The Sweet Pain.4












 お互いに、呆然とお互いを見つめる。
 あきのの側には男が2人。どちらも、いけ好かない感じで、智史は彼らを睨みつけた。
 一方のあきのも、智史の腕にぎゅっとしがみつく格好の女性を見て、ずきり、と胸が痛むのを感じた。
 何をどう、言葉にすればいいのか、判らない。
 沈黙を破ったのは、智史の腕を握っている毬乃だった。
「大麻、知り合いなの?」
 しかし、智史は応えなかった。
 そのまま、あきのの側にいる男たちを凝視する。
 1人はやや痩せ型で、黒縁の眼鏡をかけている。もう1人はがっちりした体格で背は2人共に智史より僅かに低いくらいだ。

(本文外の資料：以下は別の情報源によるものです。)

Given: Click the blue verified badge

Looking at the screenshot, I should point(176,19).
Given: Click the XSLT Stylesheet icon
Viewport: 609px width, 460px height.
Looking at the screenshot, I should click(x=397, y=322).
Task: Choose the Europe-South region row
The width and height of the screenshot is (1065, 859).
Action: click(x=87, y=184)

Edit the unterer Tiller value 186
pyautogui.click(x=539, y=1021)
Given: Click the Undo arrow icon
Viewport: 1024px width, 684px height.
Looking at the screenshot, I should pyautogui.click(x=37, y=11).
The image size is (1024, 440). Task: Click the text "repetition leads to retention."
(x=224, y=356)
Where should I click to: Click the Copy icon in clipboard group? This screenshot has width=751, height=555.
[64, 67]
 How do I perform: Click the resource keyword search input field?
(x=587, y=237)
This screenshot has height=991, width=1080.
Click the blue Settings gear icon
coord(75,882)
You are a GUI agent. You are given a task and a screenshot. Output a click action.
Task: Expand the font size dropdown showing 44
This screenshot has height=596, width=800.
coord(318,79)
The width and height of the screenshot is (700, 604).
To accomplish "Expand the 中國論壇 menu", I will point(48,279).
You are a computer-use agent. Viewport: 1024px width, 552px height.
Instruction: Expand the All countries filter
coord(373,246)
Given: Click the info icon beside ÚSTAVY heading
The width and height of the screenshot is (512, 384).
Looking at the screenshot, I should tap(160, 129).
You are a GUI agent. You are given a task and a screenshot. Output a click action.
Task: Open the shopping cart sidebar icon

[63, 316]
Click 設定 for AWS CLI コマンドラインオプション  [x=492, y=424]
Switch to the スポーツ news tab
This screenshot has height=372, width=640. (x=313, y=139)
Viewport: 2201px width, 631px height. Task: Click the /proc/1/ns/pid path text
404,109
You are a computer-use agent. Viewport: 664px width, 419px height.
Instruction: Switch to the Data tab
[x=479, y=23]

 あきのの手首を掴んでいるのはがっちりの方で、どう見ても、彼女を狙っているようにしか見えない。
 こういう場所だから当たり前なのか、あきのの瞳は微妙に潤んでいて、しかも、着ているニットから覗く首筋や耳の辺りがほんのりと赤く色づいている。ニットゆえに、彼女の豊かな膨らみもいつも以上に存在を主張している気がする。
 智史の劣情が刺激され、ふつふつと怒りが込み上げてきた。
「・・・あんたら、ナンパか?」
 冷静に、と努めた結果、智史の声は普段よりも低く、迫力を滲ませるものとなって、毬乃や、あきのすらも一瞬身体を竦ませる。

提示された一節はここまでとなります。